Yet when he went public with his ideas at a congressional hearing, he was basically laughed out of the room. He won reelection as mayor of Baltimore for a few additional terms, but the hearing really hung over the rest of his tenure as a politician. His ideas are more accepted today.
Ben: How did the epidemic end? And who was more responsible, Nancy Reagan or Dr. Dre?
DXR: It was not Nancy Reagan. The “Just Say No” campaign that she spearheaded had little effect.
To your point about Dr. Dre, gangster rap was consistently anti-crack. Fascinatingly, beginning in 1992, we saw a steep drop in cocaine-related arrests and cocaine overdoses, which coincided with a takeoff in marijuana use among young people. Also in 1992, Dr. Dre dropped his celebrated album, The Chronic, which advocates for smoking “chronic,” aka marijuana.

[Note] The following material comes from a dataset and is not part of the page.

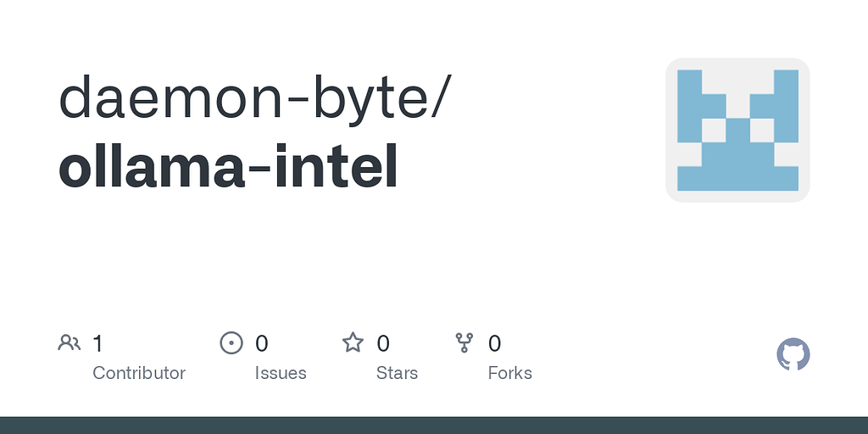Click the slash after daemon-byte
868x434 pixels.
pyautogui.click(x=441, y=97)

Ben: Spiritually, I could’ve told you about the influence that Dr. Dre had on even me as a kid, but I had no idea about his influence on a wider societal level.

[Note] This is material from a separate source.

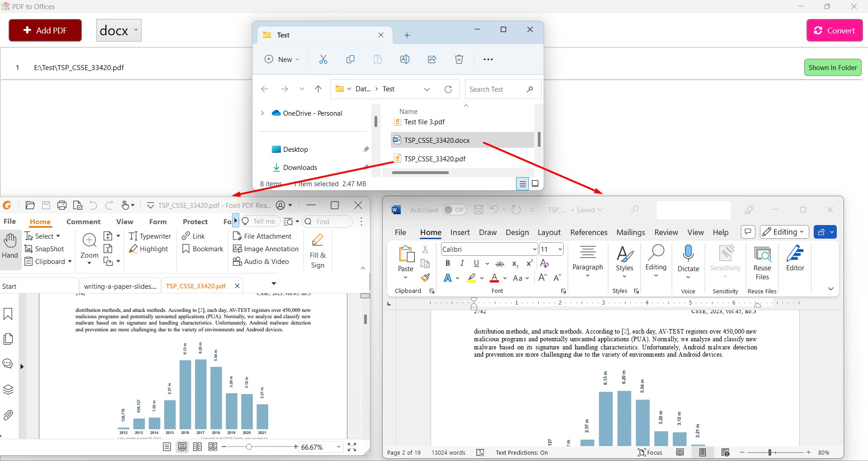Click the Highlight tool icon

click(x=133, y=249)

DXR: Ha! It’s not to say the epidemic ended because of Dre. Rather, it ended because of young people.
The crack epidemic was a trend, and just like any other trend, it had to be taken up by subsequent cohorts. Beginning in the early ‘90s, young people of color looked at the devastation in their communities, and collectively, culturally, they stopped using crack. The epidemic took off around 1983, reached its peak in 1990, and ended abruptly in the mid-90s because there were few new crack users.
Young Black and Latino people still don’t use hard drugs like cocaine or opioids at the same rate as their white counterparts. Many scientists and researchers believe there is a protective buffer from the crack epidemic that has kept those young people from reengaging with harder substances.
I will say that that buffer effect is going away, and sadly, we’re starting to see Black and Latino men now lead overdose deaths related to fentanyl. Enough time has passed that people are starting to forget some of the devastation of the crack epidemic, which is one of the reasons that I wrote the book.
Ben: What a great book it is. Donovan, thanks for sharing the lessons you learned and speaking with me today.
DXR: Thank you so much for having me, Ben.